A comparison was made of the performance of the cores of HTTP servers built using seven C / C ++ libraries, as well as (for educational purposes) other ready-made solutions in this area (nginx and node.js).
The HTTP server is a complex and interesting mechanism. There is an opinion that a programmer who did not write his own compiler is bad, I would replace “compiler” with “HTTP-server”: this is a parser, and work with a network, and asynchrony with multithreading and
much more ....
')
Tests on all possible parameters (static return, dynamics, various encryption modules, proxies, etc.) are not only one month of hard work, so the task is simplified: we will compare the performance of the cores. The core of an HTTP server (like any network application) is a socket event dispatcher and some primary mechanism for processing them (implemented as a pool of threads, processes, etc.). This also includes the HTTP parser and response generator. At first glance, everything should come down to testing the capabilities of one or another system mechanism for handling asynchronous events (select, epoll, etc.), their meta-wrappers (libev, boost.asio, etc.) and the OS kernel, but the specific implementation in the form of a ready-made solution gives a significant difference in performance.

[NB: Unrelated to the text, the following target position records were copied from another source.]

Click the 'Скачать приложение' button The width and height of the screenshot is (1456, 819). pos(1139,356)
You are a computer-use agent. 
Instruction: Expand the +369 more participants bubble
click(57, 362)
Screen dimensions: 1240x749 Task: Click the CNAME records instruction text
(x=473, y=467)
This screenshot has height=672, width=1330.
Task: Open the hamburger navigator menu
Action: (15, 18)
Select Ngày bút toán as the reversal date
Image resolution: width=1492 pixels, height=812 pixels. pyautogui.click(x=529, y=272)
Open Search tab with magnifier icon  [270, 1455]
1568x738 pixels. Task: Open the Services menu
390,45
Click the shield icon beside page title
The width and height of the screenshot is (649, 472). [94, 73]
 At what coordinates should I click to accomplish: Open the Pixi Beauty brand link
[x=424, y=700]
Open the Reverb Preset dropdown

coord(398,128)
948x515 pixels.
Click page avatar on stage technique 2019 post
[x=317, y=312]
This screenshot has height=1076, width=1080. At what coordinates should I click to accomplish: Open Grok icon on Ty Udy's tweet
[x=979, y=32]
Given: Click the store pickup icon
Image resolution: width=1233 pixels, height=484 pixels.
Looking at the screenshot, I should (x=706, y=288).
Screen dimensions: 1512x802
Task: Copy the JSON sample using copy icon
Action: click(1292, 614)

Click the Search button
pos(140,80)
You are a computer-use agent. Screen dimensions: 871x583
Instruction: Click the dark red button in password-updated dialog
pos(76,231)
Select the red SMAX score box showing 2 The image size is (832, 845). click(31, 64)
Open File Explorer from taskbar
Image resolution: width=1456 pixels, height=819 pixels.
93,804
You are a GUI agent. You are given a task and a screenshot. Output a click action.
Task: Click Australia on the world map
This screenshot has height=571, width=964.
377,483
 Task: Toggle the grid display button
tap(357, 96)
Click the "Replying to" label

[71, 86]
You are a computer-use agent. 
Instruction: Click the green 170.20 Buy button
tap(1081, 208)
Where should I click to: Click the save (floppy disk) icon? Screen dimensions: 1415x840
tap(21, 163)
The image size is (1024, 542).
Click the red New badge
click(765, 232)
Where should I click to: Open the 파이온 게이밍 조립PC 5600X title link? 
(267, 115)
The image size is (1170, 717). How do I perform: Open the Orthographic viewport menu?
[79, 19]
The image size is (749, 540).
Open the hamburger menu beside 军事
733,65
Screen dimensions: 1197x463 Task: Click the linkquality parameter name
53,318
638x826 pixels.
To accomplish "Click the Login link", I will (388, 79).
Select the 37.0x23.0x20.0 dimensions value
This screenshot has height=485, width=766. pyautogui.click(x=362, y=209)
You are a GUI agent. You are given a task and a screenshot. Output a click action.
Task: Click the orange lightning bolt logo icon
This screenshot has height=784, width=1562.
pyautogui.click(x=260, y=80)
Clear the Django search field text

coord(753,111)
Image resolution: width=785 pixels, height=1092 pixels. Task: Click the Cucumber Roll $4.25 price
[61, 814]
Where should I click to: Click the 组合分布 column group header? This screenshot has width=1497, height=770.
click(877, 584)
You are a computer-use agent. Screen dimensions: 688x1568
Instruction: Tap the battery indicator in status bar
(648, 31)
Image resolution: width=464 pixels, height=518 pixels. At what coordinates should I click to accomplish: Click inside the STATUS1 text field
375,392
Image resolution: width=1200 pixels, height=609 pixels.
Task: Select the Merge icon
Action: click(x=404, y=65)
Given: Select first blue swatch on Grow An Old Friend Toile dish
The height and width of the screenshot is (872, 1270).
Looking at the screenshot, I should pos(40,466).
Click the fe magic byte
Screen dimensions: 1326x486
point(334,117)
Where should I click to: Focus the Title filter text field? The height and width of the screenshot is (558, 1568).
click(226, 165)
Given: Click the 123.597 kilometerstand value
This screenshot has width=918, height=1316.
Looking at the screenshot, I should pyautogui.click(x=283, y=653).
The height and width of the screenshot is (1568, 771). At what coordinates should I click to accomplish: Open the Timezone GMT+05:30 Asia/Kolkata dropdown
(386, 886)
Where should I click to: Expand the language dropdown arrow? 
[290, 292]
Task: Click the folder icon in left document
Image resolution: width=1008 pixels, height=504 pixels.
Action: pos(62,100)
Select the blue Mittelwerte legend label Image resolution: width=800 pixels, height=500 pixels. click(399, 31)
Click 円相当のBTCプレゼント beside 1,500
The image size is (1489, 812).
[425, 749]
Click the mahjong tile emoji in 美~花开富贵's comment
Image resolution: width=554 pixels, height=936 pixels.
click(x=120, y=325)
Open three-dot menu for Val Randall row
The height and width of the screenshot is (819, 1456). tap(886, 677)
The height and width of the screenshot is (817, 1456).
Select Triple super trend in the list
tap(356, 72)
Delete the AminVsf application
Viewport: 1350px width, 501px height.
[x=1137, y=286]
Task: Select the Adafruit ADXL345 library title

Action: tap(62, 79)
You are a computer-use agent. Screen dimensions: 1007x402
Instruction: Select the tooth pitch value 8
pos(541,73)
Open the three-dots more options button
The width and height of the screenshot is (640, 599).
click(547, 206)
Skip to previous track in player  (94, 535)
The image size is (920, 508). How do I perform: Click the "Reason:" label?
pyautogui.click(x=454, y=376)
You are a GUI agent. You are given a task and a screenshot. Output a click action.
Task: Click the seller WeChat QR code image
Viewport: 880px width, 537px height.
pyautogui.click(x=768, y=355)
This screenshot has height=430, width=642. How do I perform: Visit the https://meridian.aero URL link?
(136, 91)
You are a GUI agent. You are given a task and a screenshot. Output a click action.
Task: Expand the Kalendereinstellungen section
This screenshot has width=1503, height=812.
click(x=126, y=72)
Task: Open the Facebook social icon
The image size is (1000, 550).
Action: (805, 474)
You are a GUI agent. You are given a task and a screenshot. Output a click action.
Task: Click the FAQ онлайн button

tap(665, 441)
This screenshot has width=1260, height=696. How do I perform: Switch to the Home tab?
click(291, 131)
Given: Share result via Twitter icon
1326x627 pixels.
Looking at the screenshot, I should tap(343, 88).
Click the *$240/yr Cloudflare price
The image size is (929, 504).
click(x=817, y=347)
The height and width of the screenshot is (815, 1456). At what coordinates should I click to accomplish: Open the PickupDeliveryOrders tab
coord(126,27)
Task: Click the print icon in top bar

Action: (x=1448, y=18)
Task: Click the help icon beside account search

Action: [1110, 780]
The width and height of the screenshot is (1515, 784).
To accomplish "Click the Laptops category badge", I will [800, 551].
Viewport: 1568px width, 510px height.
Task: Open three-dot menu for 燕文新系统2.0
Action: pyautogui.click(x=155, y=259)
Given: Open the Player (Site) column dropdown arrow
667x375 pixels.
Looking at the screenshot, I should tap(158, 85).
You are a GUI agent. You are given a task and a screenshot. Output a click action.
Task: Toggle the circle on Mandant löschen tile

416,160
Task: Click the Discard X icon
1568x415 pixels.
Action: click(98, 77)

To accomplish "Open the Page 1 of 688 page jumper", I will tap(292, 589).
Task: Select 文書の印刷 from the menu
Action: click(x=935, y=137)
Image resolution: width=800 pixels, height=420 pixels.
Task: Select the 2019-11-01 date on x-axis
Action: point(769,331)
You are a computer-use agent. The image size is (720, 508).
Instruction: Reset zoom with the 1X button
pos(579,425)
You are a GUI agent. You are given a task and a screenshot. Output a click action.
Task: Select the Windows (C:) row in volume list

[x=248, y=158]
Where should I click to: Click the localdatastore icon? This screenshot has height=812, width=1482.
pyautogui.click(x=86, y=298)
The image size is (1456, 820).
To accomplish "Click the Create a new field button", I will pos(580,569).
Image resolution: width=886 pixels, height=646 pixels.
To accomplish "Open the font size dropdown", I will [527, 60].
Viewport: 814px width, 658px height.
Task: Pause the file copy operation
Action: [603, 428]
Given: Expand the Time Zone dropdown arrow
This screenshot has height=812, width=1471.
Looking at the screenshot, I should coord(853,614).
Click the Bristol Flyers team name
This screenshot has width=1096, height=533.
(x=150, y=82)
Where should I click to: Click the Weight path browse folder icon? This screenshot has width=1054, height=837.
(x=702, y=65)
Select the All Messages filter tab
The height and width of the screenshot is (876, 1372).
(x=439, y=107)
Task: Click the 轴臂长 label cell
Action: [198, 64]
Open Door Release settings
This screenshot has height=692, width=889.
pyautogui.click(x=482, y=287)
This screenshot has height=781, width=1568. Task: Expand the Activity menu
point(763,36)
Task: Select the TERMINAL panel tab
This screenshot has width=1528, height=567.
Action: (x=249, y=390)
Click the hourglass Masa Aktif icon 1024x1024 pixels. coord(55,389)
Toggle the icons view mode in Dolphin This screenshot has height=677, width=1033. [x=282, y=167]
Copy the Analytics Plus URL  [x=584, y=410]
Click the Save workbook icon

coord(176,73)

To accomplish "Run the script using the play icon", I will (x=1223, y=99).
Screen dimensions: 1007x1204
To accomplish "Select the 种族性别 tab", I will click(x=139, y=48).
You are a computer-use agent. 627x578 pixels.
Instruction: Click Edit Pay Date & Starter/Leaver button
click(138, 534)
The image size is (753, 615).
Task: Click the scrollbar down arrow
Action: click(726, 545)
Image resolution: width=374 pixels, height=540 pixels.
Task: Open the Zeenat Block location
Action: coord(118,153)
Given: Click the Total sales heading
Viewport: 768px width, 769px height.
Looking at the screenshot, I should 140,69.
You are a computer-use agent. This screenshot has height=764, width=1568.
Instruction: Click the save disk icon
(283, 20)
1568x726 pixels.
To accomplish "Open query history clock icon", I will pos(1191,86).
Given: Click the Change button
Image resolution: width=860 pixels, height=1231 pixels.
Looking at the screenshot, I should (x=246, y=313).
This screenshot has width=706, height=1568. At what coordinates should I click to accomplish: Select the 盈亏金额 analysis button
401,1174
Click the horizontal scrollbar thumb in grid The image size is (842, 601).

The version of the HTTP server on
libev was implemented . Of course, support is provided for a small subset of the requirements of the notorious
rfc2616 (it is unlikely that it is fully implemented by at least one HTTP server), only the necessary minimum to meet the requirements for participants in this test,
- Listen to requests on port 8000;
- Check method (GET);
- Check the path in the request (/ answer);
- The answer should contain:
HTTP / 1.1 200 OK
Server: bench
Connection: keep-alive
Content-Type: text / plain
Content-Length: 2
42
- To any other method \ path - the answer should be returned with error code 404 (page not found).
As you can see, there are no extensions, access to files on the disk, gateway interfaces, etc. - everything is as simple as possible.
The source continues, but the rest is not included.